テキストと要素を指し示す記録:
* * *
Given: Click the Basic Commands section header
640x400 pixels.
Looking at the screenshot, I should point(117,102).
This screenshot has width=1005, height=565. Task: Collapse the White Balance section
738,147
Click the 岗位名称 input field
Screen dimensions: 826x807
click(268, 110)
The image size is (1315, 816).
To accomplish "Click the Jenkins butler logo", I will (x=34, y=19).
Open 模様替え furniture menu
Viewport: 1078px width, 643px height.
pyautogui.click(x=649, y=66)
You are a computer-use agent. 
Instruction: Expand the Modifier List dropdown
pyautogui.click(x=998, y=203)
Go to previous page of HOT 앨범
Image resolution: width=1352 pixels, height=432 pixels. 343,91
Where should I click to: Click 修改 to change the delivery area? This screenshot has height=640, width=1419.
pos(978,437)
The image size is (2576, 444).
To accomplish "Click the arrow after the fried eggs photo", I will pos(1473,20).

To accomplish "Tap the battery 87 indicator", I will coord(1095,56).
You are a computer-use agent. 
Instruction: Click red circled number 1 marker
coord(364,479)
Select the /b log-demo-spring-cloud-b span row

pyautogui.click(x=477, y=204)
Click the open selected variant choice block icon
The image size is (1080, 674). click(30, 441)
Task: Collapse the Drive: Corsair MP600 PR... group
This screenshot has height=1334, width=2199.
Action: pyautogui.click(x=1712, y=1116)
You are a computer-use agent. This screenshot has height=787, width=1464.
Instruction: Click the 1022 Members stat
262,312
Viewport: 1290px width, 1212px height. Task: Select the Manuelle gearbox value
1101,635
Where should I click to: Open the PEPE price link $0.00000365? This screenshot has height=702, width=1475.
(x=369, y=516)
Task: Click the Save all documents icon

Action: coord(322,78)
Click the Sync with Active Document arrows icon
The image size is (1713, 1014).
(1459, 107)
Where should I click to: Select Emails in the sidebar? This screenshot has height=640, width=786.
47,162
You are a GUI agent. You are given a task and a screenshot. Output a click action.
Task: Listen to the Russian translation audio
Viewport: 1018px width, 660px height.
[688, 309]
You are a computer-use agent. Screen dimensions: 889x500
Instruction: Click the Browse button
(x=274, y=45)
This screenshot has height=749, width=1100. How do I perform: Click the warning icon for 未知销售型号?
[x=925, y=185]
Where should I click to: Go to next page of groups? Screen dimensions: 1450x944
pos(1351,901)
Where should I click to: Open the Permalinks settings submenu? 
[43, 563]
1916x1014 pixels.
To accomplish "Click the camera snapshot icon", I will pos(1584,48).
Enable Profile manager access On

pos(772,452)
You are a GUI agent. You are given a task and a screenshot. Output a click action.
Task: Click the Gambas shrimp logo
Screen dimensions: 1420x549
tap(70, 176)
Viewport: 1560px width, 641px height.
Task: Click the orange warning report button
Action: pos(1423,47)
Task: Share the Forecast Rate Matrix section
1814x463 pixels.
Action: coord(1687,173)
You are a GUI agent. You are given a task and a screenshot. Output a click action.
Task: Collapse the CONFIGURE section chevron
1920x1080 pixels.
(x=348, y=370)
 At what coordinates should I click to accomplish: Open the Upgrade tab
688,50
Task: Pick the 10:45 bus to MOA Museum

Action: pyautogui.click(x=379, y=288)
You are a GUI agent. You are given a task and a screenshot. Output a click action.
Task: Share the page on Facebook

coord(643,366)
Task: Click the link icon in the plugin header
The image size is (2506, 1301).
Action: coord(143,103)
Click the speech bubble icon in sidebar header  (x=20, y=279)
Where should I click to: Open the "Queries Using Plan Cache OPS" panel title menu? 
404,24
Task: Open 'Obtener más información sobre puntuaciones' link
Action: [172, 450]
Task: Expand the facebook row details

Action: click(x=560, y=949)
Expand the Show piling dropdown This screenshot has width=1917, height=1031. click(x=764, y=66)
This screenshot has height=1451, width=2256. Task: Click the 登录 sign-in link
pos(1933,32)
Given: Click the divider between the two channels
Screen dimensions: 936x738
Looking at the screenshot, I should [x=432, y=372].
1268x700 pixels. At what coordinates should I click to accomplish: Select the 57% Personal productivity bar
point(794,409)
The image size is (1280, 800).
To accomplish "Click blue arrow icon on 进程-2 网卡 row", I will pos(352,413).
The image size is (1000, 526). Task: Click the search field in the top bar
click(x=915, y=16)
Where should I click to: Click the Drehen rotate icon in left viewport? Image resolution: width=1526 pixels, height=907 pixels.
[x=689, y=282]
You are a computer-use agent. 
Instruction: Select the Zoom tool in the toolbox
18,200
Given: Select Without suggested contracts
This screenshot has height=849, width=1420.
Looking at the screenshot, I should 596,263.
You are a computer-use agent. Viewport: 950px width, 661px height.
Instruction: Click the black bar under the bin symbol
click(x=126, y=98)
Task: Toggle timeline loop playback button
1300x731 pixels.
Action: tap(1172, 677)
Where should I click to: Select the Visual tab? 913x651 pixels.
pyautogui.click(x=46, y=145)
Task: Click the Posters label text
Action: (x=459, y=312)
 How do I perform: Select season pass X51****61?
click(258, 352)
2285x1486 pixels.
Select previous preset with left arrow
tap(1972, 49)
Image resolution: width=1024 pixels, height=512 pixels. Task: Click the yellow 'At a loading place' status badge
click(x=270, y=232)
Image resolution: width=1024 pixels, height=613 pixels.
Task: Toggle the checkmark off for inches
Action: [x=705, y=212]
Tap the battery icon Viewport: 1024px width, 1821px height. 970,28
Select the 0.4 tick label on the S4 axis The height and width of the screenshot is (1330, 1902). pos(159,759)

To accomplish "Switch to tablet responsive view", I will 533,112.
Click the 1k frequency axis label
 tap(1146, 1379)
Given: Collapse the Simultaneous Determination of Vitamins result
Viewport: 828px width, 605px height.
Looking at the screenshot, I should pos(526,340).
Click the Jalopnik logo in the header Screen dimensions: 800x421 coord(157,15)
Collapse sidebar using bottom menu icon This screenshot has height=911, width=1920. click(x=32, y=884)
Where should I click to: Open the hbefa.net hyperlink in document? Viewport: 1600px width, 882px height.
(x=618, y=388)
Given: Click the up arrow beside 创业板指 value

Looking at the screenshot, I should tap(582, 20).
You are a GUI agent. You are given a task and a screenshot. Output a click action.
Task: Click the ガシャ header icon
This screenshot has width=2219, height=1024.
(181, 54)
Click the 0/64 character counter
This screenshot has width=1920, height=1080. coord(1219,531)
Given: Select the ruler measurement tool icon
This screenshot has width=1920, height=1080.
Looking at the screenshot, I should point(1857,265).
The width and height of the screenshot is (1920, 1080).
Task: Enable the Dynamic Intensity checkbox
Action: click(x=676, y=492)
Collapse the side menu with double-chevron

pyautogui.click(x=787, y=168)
* * *
*短い課題*. 「Given: Select the ruler measurement tool icon」を含む行から資料の終わりまでを、空行を除き、番号付きリストとして出力してください。

*この課題の答え*.
1. Given: Select the ruler measurement tool icon
2. This screenshot has width=1920, height=1080.
3. Looking at the screenshot, I should point(1857,265).
4. The width and height of the screenshot is (1920, 1080).
5. Task: Enable the Dynamic Intensity checkbox
6. Action: click(x=676, y=492)
7. Collapse the side menu with double-chevron
8. pyautogui.click(x=787, y=168)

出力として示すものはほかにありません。